# The task:
Go through all the records below and replace "Identify the location of" with "Find the position of", leaving everything else unchanged.

++++ Source data ++++

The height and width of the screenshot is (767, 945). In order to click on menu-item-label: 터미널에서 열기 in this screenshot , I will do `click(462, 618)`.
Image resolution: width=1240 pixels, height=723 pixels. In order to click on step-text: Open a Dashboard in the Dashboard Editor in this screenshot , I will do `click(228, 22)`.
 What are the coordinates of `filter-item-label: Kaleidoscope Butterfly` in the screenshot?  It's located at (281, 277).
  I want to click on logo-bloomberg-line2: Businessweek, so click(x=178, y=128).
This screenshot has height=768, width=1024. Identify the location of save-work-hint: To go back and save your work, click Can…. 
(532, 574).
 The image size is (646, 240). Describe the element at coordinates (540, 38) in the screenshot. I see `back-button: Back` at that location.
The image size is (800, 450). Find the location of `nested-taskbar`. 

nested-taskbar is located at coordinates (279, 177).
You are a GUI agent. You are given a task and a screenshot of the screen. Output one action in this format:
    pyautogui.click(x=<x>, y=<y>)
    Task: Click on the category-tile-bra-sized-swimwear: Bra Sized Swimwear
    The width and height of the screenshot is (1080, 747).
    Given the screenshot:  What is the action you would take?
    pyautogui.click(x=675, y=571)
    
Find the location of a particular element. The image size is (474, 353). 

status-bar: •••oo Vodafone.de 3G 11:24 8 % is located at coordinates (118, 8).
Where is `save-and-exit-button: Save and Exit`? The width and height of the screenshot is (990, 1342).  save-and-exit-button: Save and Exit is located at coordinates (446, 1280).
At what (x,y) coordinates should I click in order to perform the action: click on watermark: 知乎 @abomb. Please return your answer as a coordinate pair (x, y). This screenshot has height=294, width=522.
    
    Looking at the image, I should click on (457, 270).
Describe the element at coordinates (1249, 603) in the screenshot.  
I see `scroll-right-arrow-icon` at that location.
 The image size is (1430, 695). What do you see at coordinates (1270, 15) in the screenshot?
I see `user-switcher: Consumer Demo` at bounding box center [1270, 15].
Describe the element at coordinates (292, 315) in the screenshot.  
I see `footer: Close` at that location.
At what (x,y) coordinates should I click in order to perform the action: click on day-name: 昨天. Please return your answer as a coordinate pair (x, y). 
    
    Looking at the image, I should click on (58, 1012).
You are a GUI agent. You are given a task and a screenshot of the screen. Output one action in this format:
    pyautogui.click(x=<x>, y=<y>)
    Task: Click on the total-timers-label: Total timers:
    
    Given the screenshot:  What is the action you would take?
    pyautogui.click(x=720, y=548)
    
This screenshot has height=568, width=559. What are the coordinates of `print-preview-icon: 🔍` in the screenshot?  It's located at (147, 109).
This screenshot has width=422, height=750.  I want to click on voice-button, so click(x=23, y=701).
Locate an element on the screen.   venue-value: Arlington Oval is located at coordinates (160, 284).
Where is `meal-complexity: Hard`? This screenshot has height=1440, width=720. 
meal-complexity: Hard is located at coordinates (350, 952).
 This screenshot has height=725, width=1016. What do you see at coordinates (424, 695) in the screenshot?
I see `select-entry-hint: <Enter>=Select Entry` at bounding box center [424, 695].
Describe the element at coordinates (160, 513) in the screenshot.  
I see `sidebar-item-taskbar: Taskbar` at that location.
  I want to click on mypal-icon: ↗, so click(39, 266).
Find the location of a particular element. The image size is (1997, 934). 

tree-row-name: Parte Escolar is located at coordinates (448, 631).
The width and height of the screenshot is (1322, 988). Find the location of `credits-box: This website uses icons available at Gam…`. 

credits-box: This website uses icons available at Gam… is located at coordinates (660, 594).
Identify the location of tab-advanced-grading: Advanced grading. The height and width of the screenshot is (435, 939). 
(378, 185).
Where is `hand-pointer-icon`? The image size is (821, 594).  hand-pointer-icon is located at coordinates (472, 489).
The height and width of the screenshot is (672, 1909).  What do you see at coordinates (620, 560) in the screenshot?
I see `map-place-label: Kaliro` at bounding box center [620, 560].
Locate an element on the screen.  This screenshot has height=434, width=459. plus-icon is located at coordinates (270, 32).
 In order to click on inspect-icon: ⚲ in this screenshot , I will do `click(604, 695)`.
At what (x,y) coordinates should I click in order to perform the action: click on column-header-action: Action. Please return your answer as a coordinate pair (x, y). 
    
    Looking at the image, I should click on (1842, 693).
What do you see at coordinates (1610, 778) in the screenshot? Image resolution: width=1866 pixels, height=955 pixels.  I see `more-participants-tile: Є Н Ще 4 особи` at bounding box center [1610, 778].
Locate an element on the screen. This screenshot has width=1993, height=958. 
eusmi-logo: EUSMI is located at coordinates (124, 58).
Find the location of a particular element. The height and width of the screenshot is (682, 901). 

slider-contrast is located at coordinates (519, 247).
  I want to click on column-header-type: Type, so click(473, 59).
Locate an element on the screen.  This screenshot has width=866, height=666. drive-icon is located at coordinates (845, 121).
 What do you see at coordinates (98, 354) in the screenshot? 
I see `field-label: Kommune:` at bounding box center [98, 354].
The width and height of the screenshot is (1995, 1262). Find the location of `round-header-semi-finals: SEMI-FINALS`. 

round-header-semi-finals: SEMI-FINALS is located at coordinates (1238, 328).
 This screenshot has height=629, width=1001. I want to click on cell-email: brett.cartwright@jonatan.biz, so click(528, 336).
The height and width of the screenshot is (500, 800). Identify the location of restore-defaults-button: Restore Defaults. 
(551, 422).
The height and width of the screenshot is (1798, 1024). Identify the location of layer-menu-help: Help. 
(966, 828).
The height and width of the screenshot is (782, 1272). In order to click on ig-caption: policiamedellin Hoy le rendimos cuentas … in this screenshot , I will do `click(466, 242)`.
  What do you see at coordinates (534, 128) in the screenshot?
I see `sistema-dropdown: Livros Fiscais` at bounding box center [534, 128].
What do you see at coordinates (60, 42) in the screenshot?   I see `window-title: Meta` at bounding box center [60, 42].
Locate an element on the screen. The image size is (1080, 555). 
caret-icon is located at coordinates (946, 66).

++++

# Result:
The height and width of the screenshot is (767, 945). In order to click on menu-item-label: 터미널에서 열기 in this screenshot , I will do `click(462, 618)`.
Image resolution: width=1240 pixels, height=723 pixels. In order to click on step-text: Open a Dashboard in the Dashboard Editor in this screenshot , I will do `click(228, 22)`.
 What are the coordinates of `filter-item-label: Kaleidoscope Butterfly` in the screenshot?  It's located at (281, 277).
  I want to click on logo-bloomberg-line2: Businessweek, so click(x=178, y=128).
This screenshot has height=768, width=1024. Find the position of save-work-hint: To go back and save your work, click Can…. 
(532, 574).
 The image size is (646, 240). Describe the element at coordinates (540, 38) in the screenshot. I see `back-button: Back` at that location.
The image size is (800, 450). Find the location of `nested-taskbar`. 

nested-taskbar is located at coordinates (279, 177).
You are a GUI agent. You are given a task and a screenshot of the screen. Output one action in this format:
    pyautogui.click(x=<x>, y=<y>)
    Task: Click on the category-tile-bra-sized-swimwear: Bra Sized Swimwear
    The width and height of the screenshot is (1080, 747).
    Given the screenshot:  What is the action you would take?
    pyautogui.click(x=675, y=571)
    
Find the location of a particular element. The image size is (474, 353). 

status-bar: •••oo Vodafone.de 3G 11:24 8 % is located at coordinates (118, 8).
Where is `save-and-exit-button: Save and Exit`? The width and height of the screenshot is (990, 1342).  save-and-exit-button: Save and Exit is located at coordinates (446, 1280).
At what (x,y) coordinates should I click in order to perform the action: click on watermark: 知乎 @abomb. Please return your answer as a coordinate pair (x, y). This screenshot has height=294, width=522.
    
    Looking at the image, I should click on (457, 270).
Describe the element at coordinates (1249, 603) in the screenshot.  
I see `scroll-right-arrow-icon` at that location.
 The image size is (1430, 695). What do you see at coordinates (1270, 15) in the screenshot?
I see `user-switcher: Consumer Demo` at bounding box center [1270, 15].
Describe the element at coordinates (292, 315) in the screenshot.  
I see `footer: Close` at that location.
At what (x,y) coordinates should I click in order to perform the action: click on day-name: 昨天. Please return your answer as a coordinate pair (x, y). 
    
    Looking at the image, I should click on (58, 1012).
You are a GUI agent. You are given a task and a screenshot of the screen. Output one action in this format:
    pyautogui.click(x=<x>, y=<y>)
    Task: Click on the total-timers-label: Total timers:
    
    Given the screenshot:  What is the action you would take?
    pyautogui.click(x=720, y=548)
    
This screenshot has height=568, width=559. What are the coordinates of `print-preview-icon: 🔍` in the screenshot?  It's located at (147, 109).
This screenshot has width=422, height=750.  I want to click on voice-button, so click(x=23, y=701).
Locate an element on the screen.   venue-value: Arlington Oval is located at coordinates (160, 284).
Where is `meal-complexity: Hard`? This screenshot has height=1440, width=720. 
meal-complexity: Hard is located at coordinates (350, 952).
 This screenshot has height=725, width=1016. What do you see at coordinates (424, 695) in the screenshot?
I see `select-entry-hint: <Enter>=Select Entry` at bounding box center [424, 695].
Describe the element at coordinates (160, 513) in the screenshot.  
I see `sidebar-item-taskbar: Taskbar` at that location.
  I want to click on mypal-icon: ↗, so click(39, 266).
Find the location of a particular element. The image size is (1997, 934). 

tree-row-name: Parte Escolar is located at coordinates (448, 631).
The width and height of the screenshot is (1322, 988). Find the location of `credits-box: This website uses icons available at Gam…`. 

credits-box: This website uses icons available at Gam… is located at coordinates (660, 594).
Find the position of tab-advanced-grading: Advanced grading. The height and width of the screenshot is (435, 939). 
(378, 185).
Where is `hand-pointer-icon`? The image size is (821, 594).  hand-pointer-icon is located at coordinates (472, 489).
The height and width of the screenshot is (672, 1909).  What do you see at coordinates (620, 560) in the screenshot?
I see `map-place-label: Kaliro` at bounding box center [620, 560].
Locate an element on the screen.  This screenshot has height=434, width=459. plus-icon is located at coordinates (270, 32).
 In order to click on inspect-icon: ⚲ in this screenshot , I will do `click(604, 695)`.
At what (x,y) coordinates should I click in order to perform the action: click on column-header-action: Action. Please return your answer as a coordinate pair (x, y). 
    
    Looking at the image, I should click on (1842, 693).
What do you see at coordinates (1610, 778) in the screenshot? Image resolution: width=1866 pixels, height=955 pixels.  I see `more-participants-tile: Є Н Ще 4 особи` at bounding box center [1610, 778].
Locate an element on the screen. This screenshot has width=1993, height=958. 
eusmi-logo: EUSMI is located at coordinates (124, 58).
Find the location of a particular element. The height and width of the screenshot is (682, 901). 

slider-contrast is located at coordinates (519, 247).
  I want to click on column-header-type: Type, so click(473, 59).
Locate an element on the screen.  This screenshot has width=866, height=666. drive-icon is located at coordinates (845, 121).
 What do you see at coordinates (98, 354) in the screenshot? 
I see `field-label: Kommune:` at bounding box center [98, 354].
The width and height of the screenshot is (1995, 1262). Find the location of `round-header-semi-finals: SEMI-FINALS`. 

round-header-semi-finals: SEMI-FINALS is located at coordinates (1238, 328).
 This screenshot has height=629, width=1001. I want to click on cell-email: brett.cartwright@jonatan.biz, so click(528, 336).
The height and width of the screenshot is (500, 800). Find the position of restore-defaults-button: Restore Defaults. 
(551, 422).
The height and width of the screenshot is (1798, 1024). Find the position of layer-menu-help: Help. 
(966, 828).
The height and width of the screenshot is (782, 1272). In order to click on ig-caption: policiamedellin Hoy le rendimos cuentas … in this screenshot , I will do `click(466, 242)`.
  What do you see at coordinates (534, 128) in the screenshot?
I see `sistema-dropdown: Livros Fiscais` at bounding box center [534, 128].
What do you see at coordinates (60, 42) in the screenshot?   I see `window-title: Meta` at bounding box center [60, 42].
Locate an element on the screen. The image size is (1080, 555). 
caret-icon is located at coordinates (946, 66).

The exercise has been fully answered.